** Opening INFORMATION block **
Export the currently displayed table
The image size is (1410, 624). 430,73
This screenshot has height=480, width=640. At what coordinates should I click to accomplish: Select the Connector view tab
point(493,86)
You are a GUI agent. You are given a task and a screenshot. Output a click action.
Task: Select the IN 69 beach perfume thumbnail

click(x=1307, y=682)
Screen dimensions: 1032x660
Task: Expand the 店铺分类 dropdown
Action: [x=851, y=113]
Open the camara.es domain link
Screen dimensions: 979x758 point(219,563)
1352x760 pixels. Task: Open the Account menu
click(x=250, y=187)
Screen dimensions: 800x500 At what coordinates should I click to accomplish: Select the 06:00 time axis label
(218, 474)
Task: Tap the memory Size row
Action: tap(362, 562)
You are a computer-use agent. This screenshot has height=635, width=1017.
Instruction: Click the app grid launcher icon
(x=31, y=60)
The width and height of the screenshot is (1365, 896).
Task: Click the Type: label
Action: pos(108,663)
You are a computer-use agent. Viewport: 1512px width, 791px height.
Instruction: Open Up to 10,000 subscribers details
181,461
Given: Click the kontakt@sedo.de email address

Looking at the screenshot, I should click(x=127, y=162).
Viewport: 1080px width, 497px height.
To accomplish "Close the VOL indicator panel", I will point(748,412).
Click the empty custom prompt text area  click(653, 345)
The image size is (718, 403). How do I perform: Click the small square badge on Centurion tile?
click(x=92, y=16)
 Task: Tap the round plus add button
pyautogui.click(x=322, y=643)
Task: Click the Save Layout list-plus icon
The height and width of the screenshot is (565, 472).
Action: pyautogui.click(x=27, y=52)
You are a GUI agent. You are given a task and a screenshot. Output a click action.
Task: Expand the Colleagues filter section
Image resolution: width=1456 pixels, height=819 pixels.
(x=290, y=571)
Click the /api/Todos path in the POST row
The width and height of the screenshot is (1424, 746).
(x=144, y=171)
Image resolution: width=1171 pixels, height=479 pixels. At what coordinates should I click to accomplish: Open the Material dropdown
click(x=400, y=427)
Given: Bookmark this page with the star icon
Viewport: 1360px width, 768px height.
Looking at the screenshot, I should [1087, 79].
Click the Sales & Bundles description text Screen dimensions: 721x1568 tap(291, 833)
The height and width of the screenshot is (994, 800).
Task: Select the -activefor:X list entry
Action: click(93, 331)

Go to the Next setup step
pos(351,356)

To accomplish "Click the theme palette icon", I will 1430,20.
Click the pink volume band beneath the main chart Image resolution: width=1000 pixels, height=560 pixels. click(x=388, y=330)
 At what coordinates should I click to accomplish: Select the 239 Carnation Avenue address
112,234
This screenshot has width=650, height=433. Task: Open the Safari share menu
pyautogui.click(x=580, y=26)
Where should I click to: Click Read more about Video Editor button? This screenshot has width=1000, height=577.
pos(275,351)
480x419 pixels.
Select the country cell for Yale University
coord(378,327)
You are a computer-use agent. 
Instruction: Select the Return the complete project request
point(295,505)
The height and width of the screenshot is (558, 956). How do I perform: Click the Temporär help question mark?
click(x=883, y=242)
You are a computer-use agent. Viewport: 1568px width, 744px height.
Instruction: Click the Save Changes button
** Closing INFORMATION block **
#### [EXERCISE DETAILS]
If a line appears above, it belongs in your answer, printed exactly.

#### [RESPONSE TO THE EXERCISE]
Export the currently displayed table
The image size is (1410, 624). 430,73
This screenshot has height=480, width=640. At what coordinates should I click to accomplish: Select the Connector view tab
point(493,86)
You are a GUI agent. You are given a task and a screenshot. Output a click action.
Task: Select the IN 69 beach perfume thumbnail

click(x=1307, y=682)
Screen dimensions: 1032x660
Task: Expand the 店铺分类 dropdown
Action: [x=851, y=113]
Open the camara.es domain link
Screen dimensions: 979x758 point(219,563)
1352x760 pixels. Task: Open the Account menu
click(x=250, y=187)
Screen dimensions: 800x500 At what coordinates should I click to accomplish: Select the 06:00 time axis label
(218, 474)
Task: Tap the memory Size row
Action: tap(362, 562)
You are a computer-use agent. This screenshot has height=635, width=1017.
Instruction: Click the app grid launcher icon
(x=31, y=60)
The width and height of the screenshot is (1365, 896).
Task: Click the Type: label
Action: pos(108,663)
You are a computer-use agent. Viewport: 1512px width, 791px height.
Instruction: Open Up to 10,000 subscribers details
181,461
Given: Click the kontakt@sedo.de email address

Looking at the screenshot, I should click(x=127, y=162).
Viewport: 1080px width, 497px height.
To accomplish "Close the VOL indicator panel", I will point(748,412).
Click the empty custom prompt text area  click(653, 345)
The image size is (718, 403). How do I perform: Click the small square badge on Centurion tile?
click(x=92, y=16)
 Task: Tap the round plus add button
pyautogui.click(x=322, y=643)
Task: Click the Save Layout list-plus icon
The height and width of the screenshot is (565, 472).
Action: pyautogui.click(x=27, y=52)
You are a GUI agent. You are given a task and a screenshot. Output a click action.
Task: Expand the Colleagues filter section
Image resolution: width=1456 pixels, height=819 pixels.
(x=290, y=571)
Click the /api/Todos path in the POST row
The width and height of the screenshot is (1424, 746).
(x=144, y=171)
Image resolution: width=1171 pixels, height=479 pixels. At what coordinates should I click to accomplish: Open the Material dropdown
click(x=400, y=427)
Given: Bookmark this page with the star icon
Viewport: 1360px width, 768px height.
Looking at the screenshot, I should [1087, 79].
Click the Sales & Bundles description text Screen dimensions: 721x1568 tap(291, 833)
The height and width of the screenshot is (994, 800).
Task: Select the -activefor:X list entry
Action: click(93, 331)

Go to the Next setup step
pos(351,356)

To accomplish "Click the theme palette icon", I will 1430,20.
Click the pink volume band beneath the main chart Image resolution: width=1000 pixels, height=560 pixels. click(x=388, y=330)
 At what coordinates should I click to accomplish: Select the 239 Carnation Avenue address
112,234
This screenshot has width=650, height=433. Task: Open the Safari share menu
pyautogui.click(x=580, y=26)
Where should I click to: Click Read more about Video Editor button? This screenshot has width=1000, height=577.
pos(275,351)
480x419 pixels.
Select the country cell for Yale University
coord(378,327)
You are a computer-use agent. 
Instruction: Select the Return the complete project request
point(295,505)
The height and width of the screenshot is (558, 956). How do I perform: Click the Temporär help question mark?
click(x=883, y=242)
You are a computer-use agent. Viewport: 1568px width, 744px height.
Instruction: Click the Save Changes button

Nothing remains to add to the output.